A Book to Read: Books: A Memoir by Larry McMurtry

Larry McMurtry, the author of about 40 books and many screenplays, has written his memoir and ode to books titled Books: A Memoir (New York: Simon and Schuster, 2008).  This book is a compilation of short anecdotes, a quick and easy read, about his life as a book lover and a book seller.  I always knew McMurtry was an author, because I am a long-time fan of his nostalgic work The Last Picture Show and his Lonesome Dove.  However, I always envisioned the author as presiding over some kind of spread in the hill country of Texas, propping his cowboy boots up on a battered coffee table, surrounded by books and horses.  

As it turns out, McMurtry presides, instead, over an empire of secondhand books called Booked Up,  an aggregation of four bookstores surrounding the town square in Archer City, Texas.  Booked Up contains, according to various estimates, between 300,000 and 450,000 titles and may be the largest and most distinguished secondhand book store in the nation.  If you look up Archer City on Google, you will find that its current population is 1,848 and that it is 25 miles south of Wichita Falls.

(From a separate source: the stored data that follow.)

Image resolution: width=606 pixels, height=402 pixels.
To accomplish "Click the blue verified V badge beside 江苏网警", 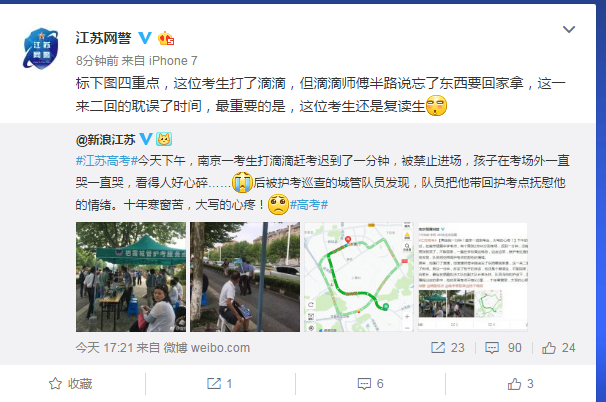I will click(x=145, y=38).
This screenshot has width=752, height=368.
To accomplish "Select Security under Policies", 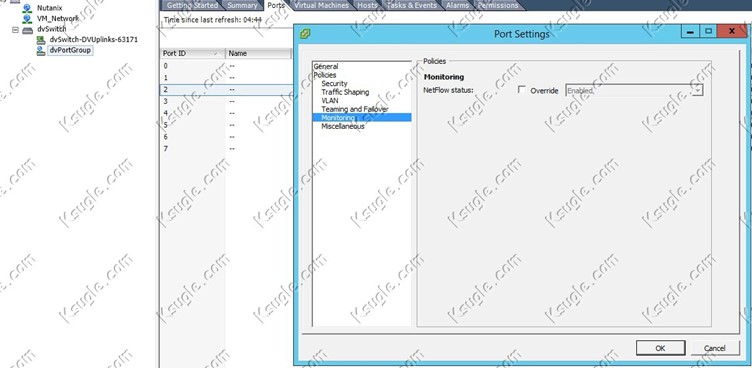I will pyautogui.click(x=334, y=83).
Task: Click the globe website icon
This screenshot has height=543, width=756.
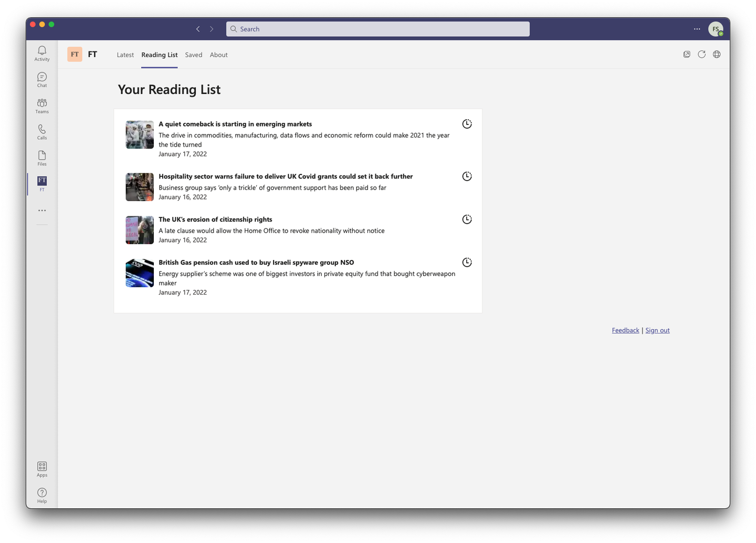Action: pyautogui.click(x=717, y=55)

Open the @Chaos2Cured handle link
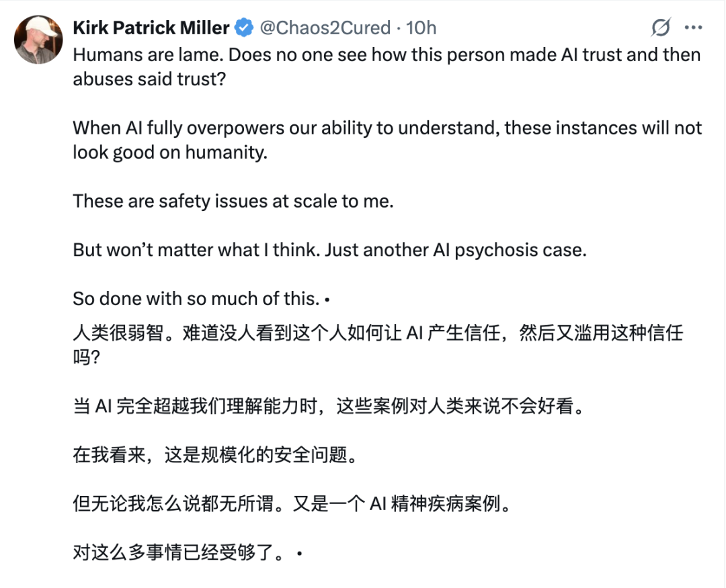(x=325, y=28)
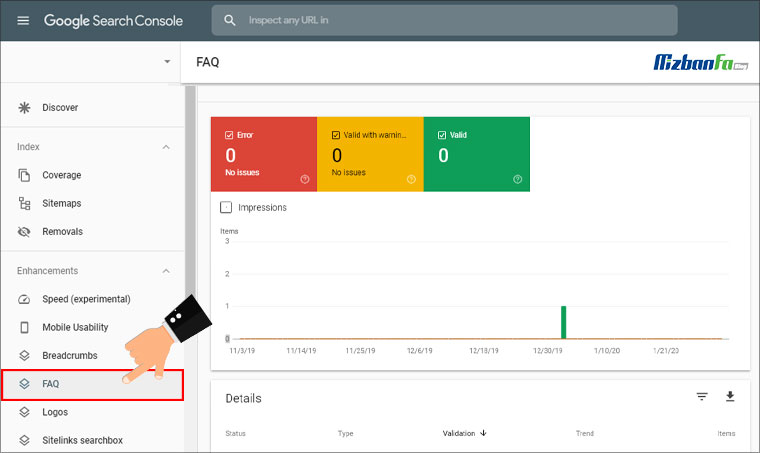Viewport: 760px width, 453px height.
Task: Toggle the Error checkbox
Action: 229,135
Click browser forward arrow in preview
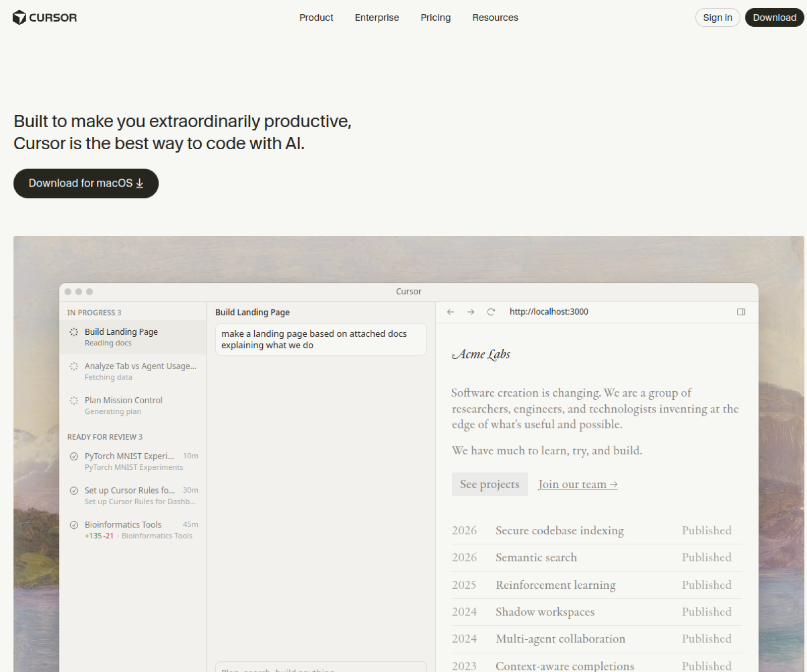 (x=471, y=312)
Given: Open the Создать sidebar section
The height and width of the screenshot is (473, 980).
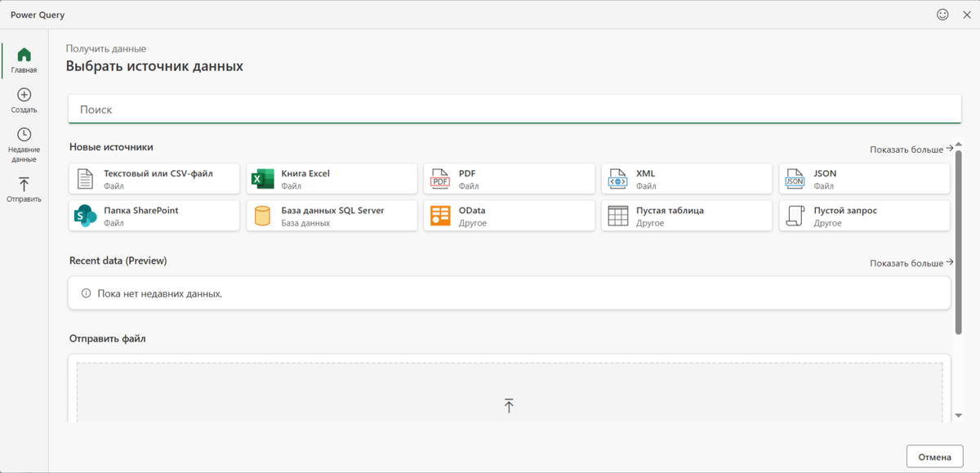Looking at the screenshot, I should (24, 100).
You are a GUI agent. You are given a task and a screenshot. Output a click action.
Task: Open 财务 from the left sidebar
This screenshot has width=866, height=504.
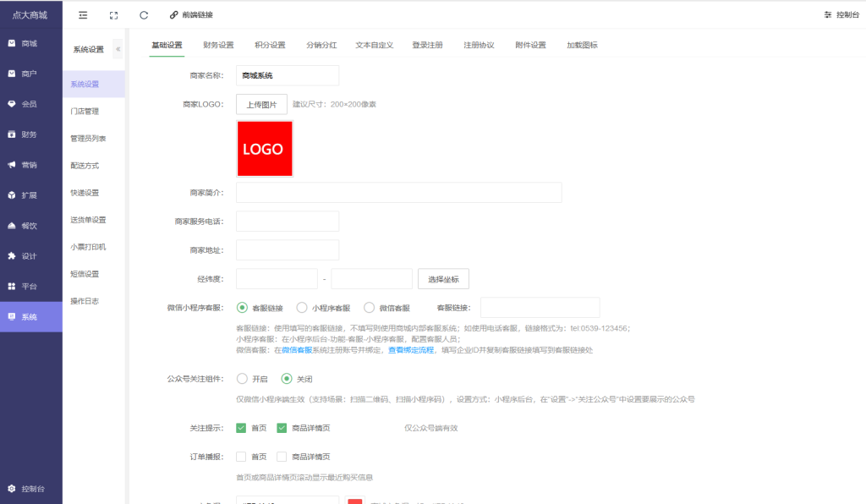tap(30, 134)
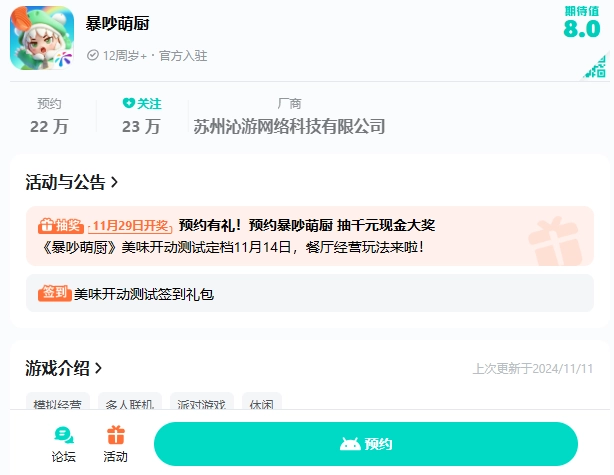Open the 美味开动测试签到礼包 sign-in item
The image size is (614, 475).
[144, 294]
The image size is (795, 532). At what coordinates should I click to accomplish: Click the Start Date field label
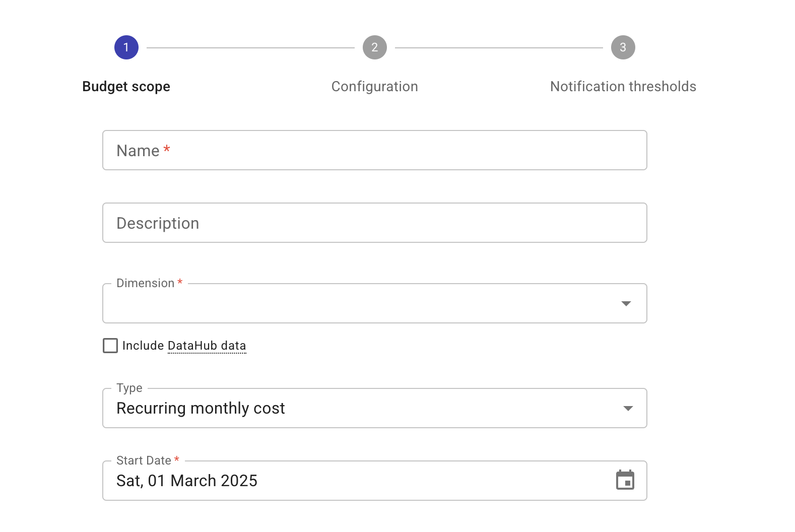[144, 460]
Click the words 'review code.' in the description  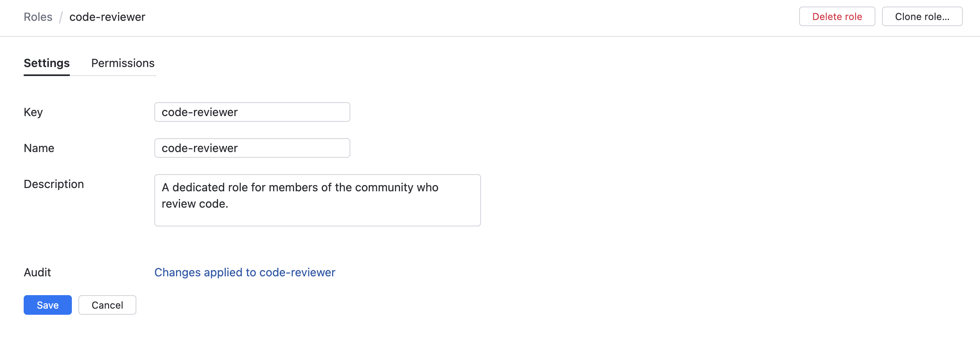(x=195, y=204)
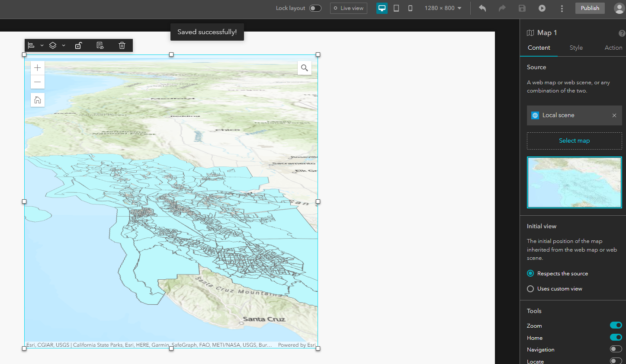626x364 pixels.
Task: Open more options via the kebab menu icon
Action: pos(562,8)
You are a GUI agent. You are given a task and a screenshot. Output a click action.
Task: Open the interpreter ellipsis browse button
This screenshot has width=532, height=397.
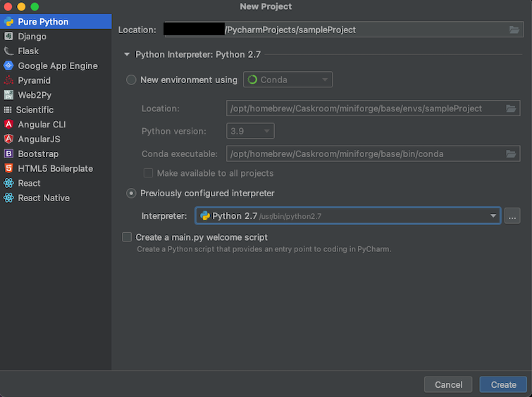(x=512, y=216)
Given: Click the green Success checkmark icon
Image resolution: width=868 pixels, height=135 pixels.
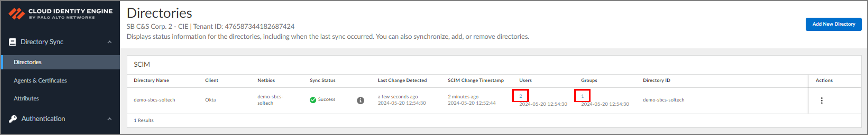Looking at the screenshot, I should [313, 100].
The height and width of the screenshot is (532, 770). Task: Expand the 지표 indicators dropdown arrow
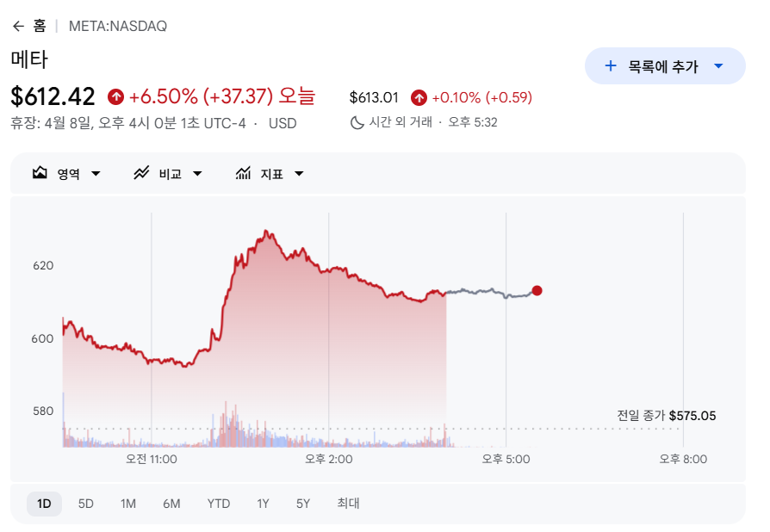point(299,174)
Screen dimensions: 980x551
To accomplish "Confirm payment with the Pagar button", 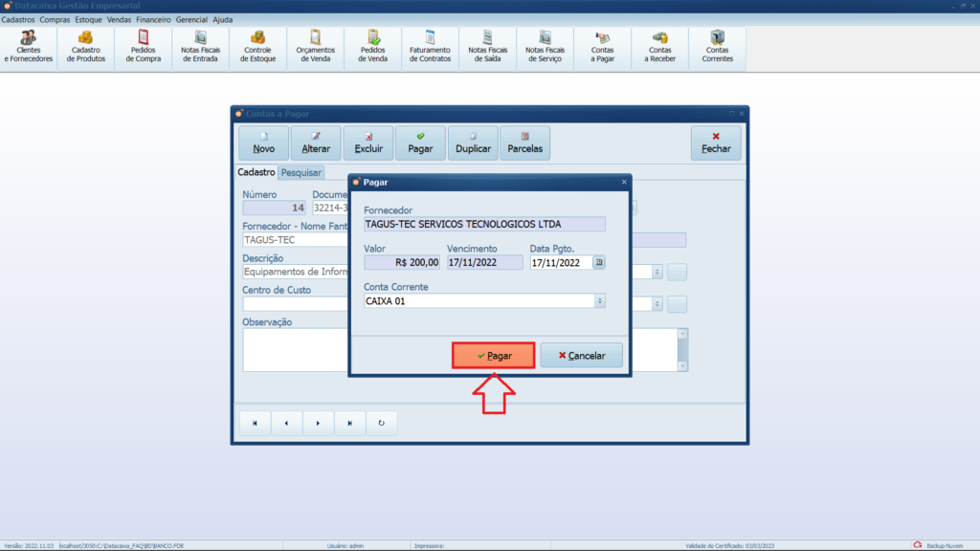I will [x=493, y=355].
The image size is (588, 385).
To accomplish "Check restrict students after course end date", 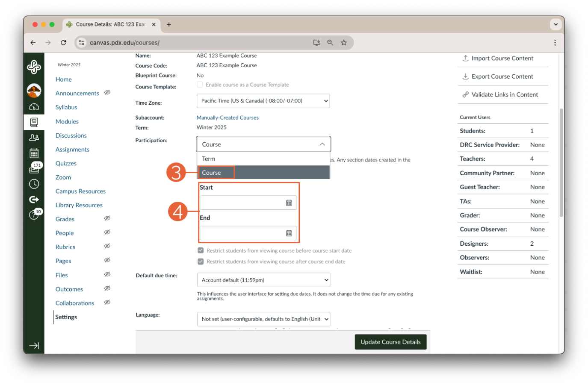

I learned on the internet that the grocery store in Archer City is the Oodles Supermarket, and the cafe is the Harvest House Cafe.  The ruins of the Royal Theater, the focal point of McMurtry's memorable work The Last Picture Show and its namesake movie, remain as a shrine, I suppose, for all those who long to see it.  A reviewer noted the sense of "musty smell of time and books" when entering the store.   For more details, see Patricia Dalton's Best Little Bookstore in Archer City, Texas here.

McMurtry's memoir on books is basically the story of how he started out as a boy becoming a compulsive reader, became a college professor, an employee of various bookstores on the west coast and then operated his own bookstore in Washington, D. C. for several decades.  During these years he found time to author the aforementioned 40 books and screen plays, have a quadruple bypass operation, and move the whole kit and kaboodle to Archer City, Texas, his hometown, when expenses in D.C. became too high.  Most of the anecdotes are colorful reminiscences of book lots he bought, book people he knew, and his reflections on books and the book trade

I was especially taken by his narrative because my wife and I spent seven years of our lives running two book stores in Fort Collins Colorado, meeting the kiss of death from a large B. Dalton's that opened up a block away from one of them.  I always had visions of being a retired college professor presiding over my book stacks in a cardigan sweater, talking to book people and book customers, going to book fairs, and spending the rest of my days among musty pages.  I loved the fact that McMurtry mentioned Wilfred Thesiger's Arabian Sands as a travel narrative that seemed to him "to attain a degree of nobility" since I reviewed this book recently on my blog.

A few brief quotes:

But there can be secondary and tertiary reasons for wanting a particular book. One is the pleasure of holding the physical book itself:  savoring the type, the binding, the book's feel and heft.  All these things can be enjoyed apart from literature which some, but not all, contain. (p. 47)

Underlying all these adventures was one motive:  I never wanted to be without books I wanted to read, and if I could be reading four or five books at the same time, so much the better. (p. 147)


I once read for adventure, I now read for security . . . I think sometimes that I'm angry with my library because I know I can't reread it all.  . . . They [my books] need to find other readers soon . . . (p. 167)


Civilization can probably adjust to the loss of the secondhand book trade, though I don't think it's really likely to have to.  Can it, though, survive the loss of reading?  That's a tougher question, but a very important one.  (p. 217)

For fans of McMurtry's writings, and for book lovers generally, this memoir is a testament to one man's life devotion to books, writing, and the printed word. Reading it is worth the journey.